R/plot_roc.SuperLearner.R
In ck37r: Chris Kennedy's R Toolkit

Documented in plot_roc.SuperLearner

#' @title Plot a ROC curve from cross-validated AUC from SuperLearner
#' @description
#' Plots the ROC curve for a single learner from a SuperLearner object,
#' defaulting to the minimum estimated risk learner.
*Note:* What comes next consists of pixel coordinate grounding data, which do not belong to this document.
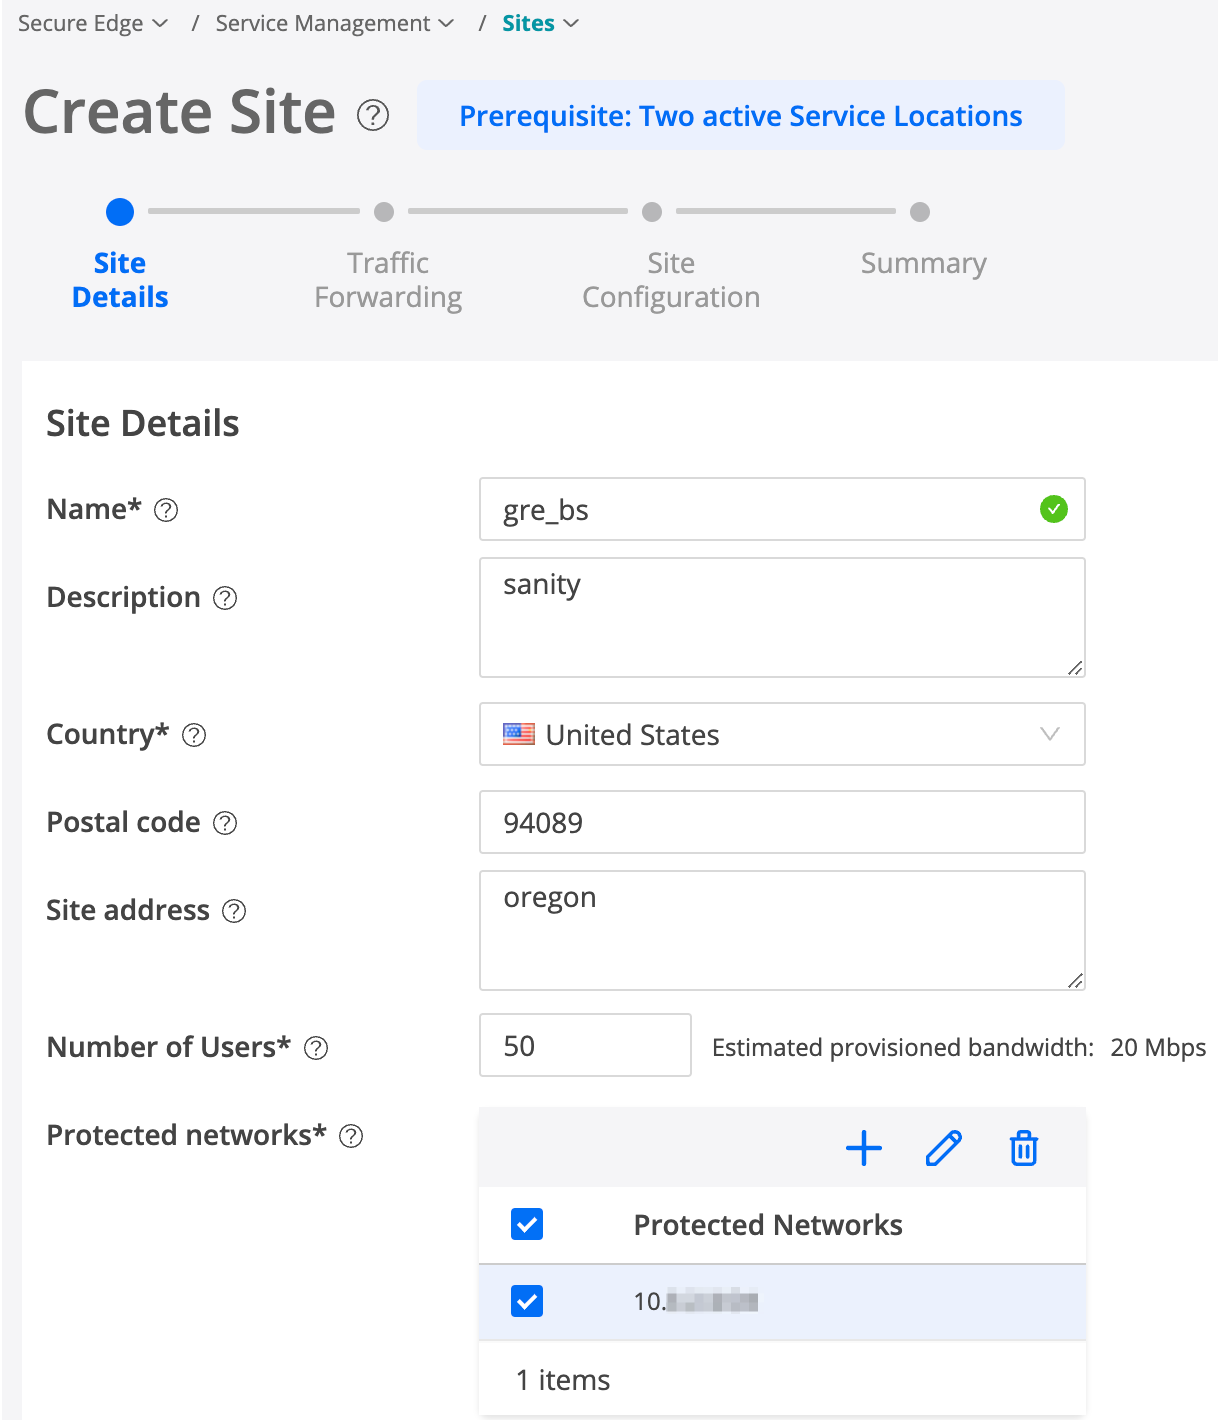The width and height of the screenshot is (1218, 1420).
Task: Click the help icon beside Postal code
Action: click(226, 823)
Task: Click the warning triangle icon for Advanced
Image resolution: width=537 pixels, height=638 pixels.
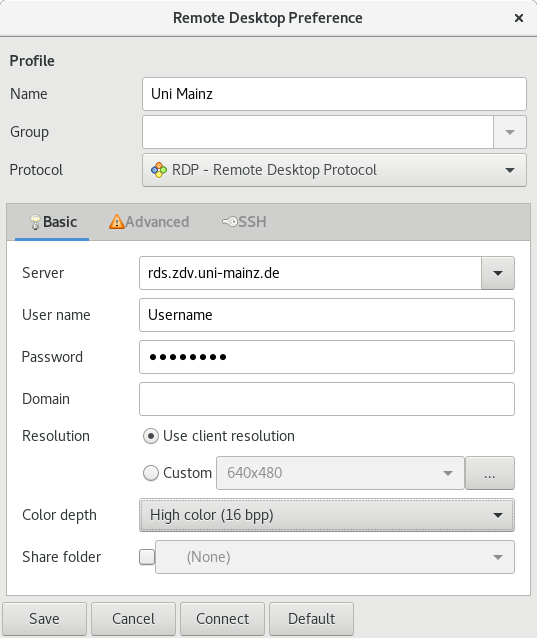Action: [x=116, y=222]
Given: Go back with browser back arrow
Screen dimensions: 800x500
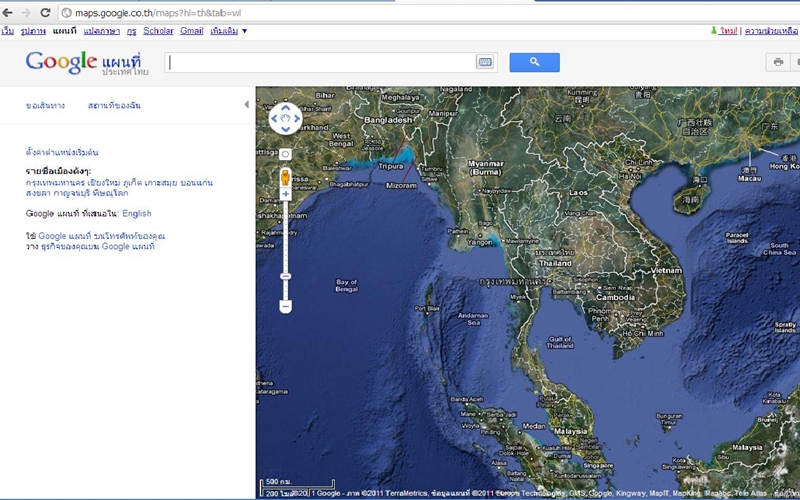Looking at the screenshot, I should (9, 13).
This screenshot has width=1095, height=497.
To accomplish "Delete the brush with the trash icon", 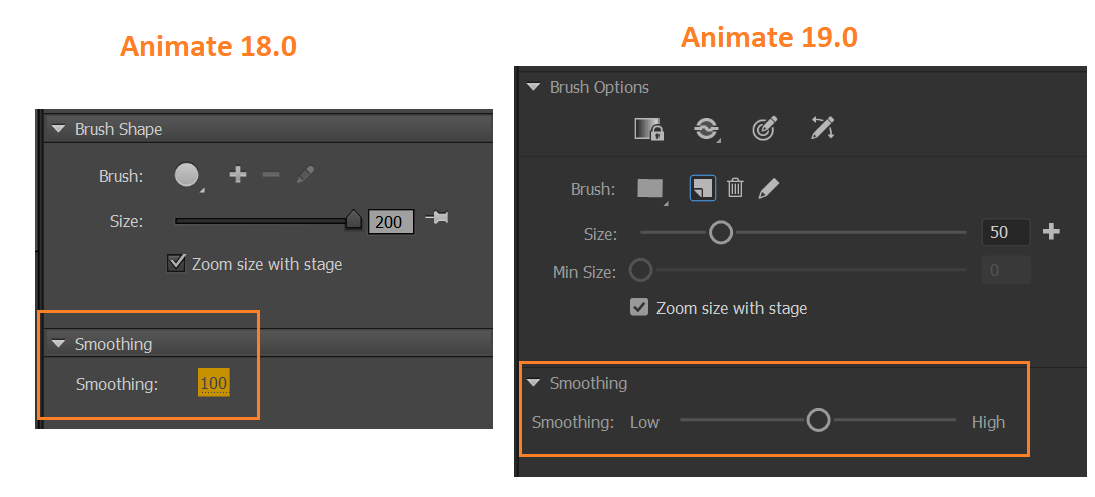I will click(x=735, y=188).
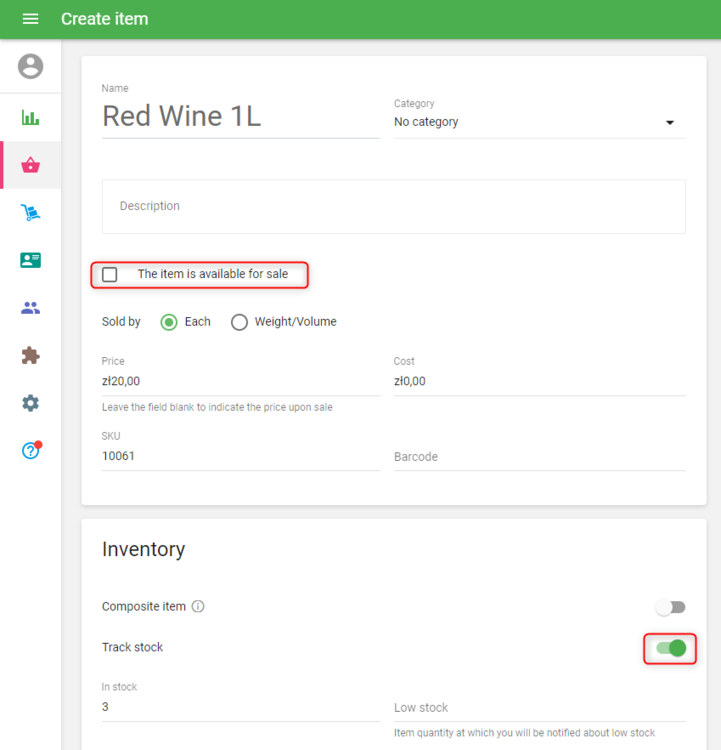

Based on code by Alan
#' Hubbard.
#'
#' @param x SuperLearner object
#' @param y Outcome vector if not already included in the SL object.
#' @param learner Which learner to plot (numeric index or character string).
#'   Defaults to minimum risk learner.
#' @param title Title to use in the plot.
#' @param subtitle TBD.
#' @param digits Digits to use when rounding AUC and CI for plot.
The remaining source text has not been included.